Die Auserwählten

26. Januar 2018. Das virtuelle nachtkritik-Theatertreffen 2018 ist entschieden Die Leser*innen von nachtkritik.de haben aus den 38 Vorschlägen, die ihnen die nachtkritik-Autor*innen und -Redakteur*innen vorgelegt hatten, ein Tableau aus 10 Inszenierungen ausgewählt. Abgegeben wurden 11.966 Stimmen, im Vorjahr waren es 8.363. Das Ergebnis sind die folgenden zehn Inszenierungen in alphabetischer Reihenfolge (mit den Begründungen der Nominierung für die Leser*innen-Wahl):

 

 

"7 Minuten. Betriebsrat"
Video: Staatstheater Mainz
7 Minuten.
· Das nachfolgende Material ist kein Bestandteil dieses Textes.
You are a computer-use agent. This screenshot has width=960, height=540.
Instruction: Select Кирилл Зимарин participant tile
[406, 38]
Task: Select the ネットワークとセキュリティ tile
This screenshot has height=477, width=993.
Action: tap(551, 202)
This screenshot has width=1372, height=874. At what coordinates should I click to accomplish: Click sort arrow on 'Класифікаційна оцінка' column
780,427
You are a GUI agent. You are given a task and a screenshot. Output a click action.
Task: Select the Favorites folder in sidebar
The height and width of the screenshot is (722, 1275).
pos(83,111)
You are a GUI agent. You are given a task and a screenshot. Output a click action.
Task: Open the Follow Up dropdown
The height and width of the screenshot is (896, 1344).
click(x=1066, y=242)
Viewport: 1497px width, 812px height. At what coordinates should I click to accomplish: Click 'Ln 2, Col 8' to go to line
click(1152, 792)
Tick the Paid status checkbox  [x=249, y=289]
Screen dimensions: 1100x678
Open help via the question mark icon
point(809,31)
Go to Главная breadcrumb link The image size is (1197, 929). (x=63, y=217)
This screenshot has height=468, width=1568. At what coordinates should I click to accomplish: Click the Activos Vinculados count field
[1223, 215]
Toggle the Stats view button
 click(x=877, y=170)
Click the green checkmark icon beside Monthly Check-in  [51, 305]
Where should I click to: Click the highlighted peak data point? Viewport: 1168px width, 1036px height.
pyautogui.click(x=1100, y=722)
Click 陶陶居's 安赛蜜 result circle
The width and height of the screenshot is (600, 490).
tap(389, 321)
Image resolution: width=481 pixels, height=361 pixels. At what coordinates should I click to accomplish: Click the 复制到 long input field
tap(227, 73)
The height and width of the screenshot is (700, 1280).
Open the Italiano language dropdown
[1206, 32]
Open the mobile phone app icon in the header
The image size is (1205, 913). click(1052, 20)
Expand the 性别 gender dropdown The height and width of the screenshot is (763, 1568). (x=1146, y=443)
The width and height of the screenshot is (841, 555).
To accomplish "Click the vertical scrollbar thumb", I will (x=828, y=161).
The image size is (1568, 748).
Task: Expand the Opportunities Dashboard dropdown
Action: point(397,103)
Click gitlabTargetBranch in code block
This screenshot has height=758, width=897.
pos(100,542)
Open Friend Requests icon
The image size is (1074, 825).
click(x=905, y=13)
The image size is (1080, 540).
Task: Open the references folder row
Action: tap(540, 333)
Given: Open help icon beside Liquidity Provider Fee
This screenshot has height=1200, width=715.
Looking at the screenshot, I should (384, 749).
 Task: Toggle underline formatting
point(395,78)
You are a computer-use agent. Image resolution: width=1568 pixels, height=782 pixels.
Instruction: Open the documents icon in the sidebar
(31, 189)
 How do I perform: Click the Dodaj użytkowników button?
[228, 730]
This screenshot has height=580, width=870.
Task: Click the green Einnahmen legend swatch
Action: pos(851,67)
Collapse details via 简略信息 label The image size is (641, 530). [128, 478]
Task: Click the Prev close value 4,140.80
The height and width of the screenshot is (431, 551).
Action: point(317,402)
Betriebsrat

von Stefano Massini
Regie: Carole Lorang
(Deutschsprachige Erstaufführung)

Koproduktion Théâtre des Capucins Luxemburg, Staatstheater Mainz

Nachtkritik vom 4.11.2017

"Anatol"
Video: Landestheater Linz
Anatol

von Arthur Schnitzler
Regie: Susanne Lietzow

Landestheater Linz

Nachtkritik vom 1.12.2017

 

BilderVonUns 280 UweSchinkel"Bilder von uns"
© Uwe Schinkel

Bilder von uns

von Thomas Melle
Regie: Henri Hüster

Wuppertaler Bühnen

 

DashalbeLeid SIGNA 3 280 ErichGoldmann u"Das halbe Leid"
© Erich Goldmann
Das halbe Leid

von Signa

Deutsches Schauspielhaus Hamburg 

Nachtkritik vom 16.11.2017

 

"Die Fremden / Der Kaufmann von Venedig"
Video: Theater Münster
Die Fremden / Der Kaufmann von Venedig

von William Shakespeare
Regie: Stefan Otteni

Theater Münster

Nachtkritik vom 4.11.2017

 

"Die Zukunft reicht uns nicht ..."
Video: Schauspielhaus Wien
Die Zukunft reicht uns nicht (Klagt, Kinder, klagt!)

von Thomas Köck
Regie: Thomas Köck und Elsa-Sophie Jach
(Uraufführung)

Schauspielhaus Wien

Nachtkritik vom 9.11.2017

 

Schlussapplaus nach der "Faust"-Premiere
Video: nachtkritik.de
Faust
von Johann Wolfgang Goethe
Regie: Frank Castorf

Volksbühne am Rosa-Luxemburg-Platz Berlin

Nachtkritik vom 3.3.2017

"Homohalal"
Video: Staatsschauspiel Dresden
Homohalal

von Ibrahim Amir
Regie: Laura Linnenbaum
(Uraufführung)

Staatsschauspiel Dresden

Nachtkritik vom 31.3.2017

 

"La Révolution #1"
Video: Theater Münster
La Révolution #1

von Joël Pommerat
Regie: Stefan Otteni

Theater Münster

Nachtkritik vom 22.4.2017

 

"Lenin"
Video: Schaubühne Berlin
Lenin

von Milo Rau

Schaubühne Berlin

Nachtkritik vom 19.10.2017

 

 

Was zeigt das Ergebnis?

Mit der Publikumsabstimmung beim nachtkritik.de-Theatertreffen verhält es sich wie mit dem DFB-Pokal im Fußball: Es ist die Chance für mutmaßlich kleinere Vereine vulgo Theaterhäuser, aus der Tiefe des Raumes kraftvoll in die Spitze zu stoßen. Und dabei per Publikumsmobilisierung ein paar Platzhirsche rauszukicken (wie sie auf der Liste der Nominierten zu finden sind). Es sind regionale Häuser dabei, die auch in der Feuilletonwahrnehmung positiv von sich reden machen, wie Linz und Münster (letzteres doppelt nominiert, jeweils mit Arbeiten des bereits beim nachtkritik.de-Theatertreffen bewährten Regisseurs Stefan Otteni, und doppelt von den Leser*innen bestätigt). Mit Wuppertal konnte eine Bühne ihre Fans mobilisieren, die kulturpolitisch heftig geschrumpft wurde. Mit einem Abend aus der Feder des Romanciers und Erfolgsdramatikers Thomas Melle.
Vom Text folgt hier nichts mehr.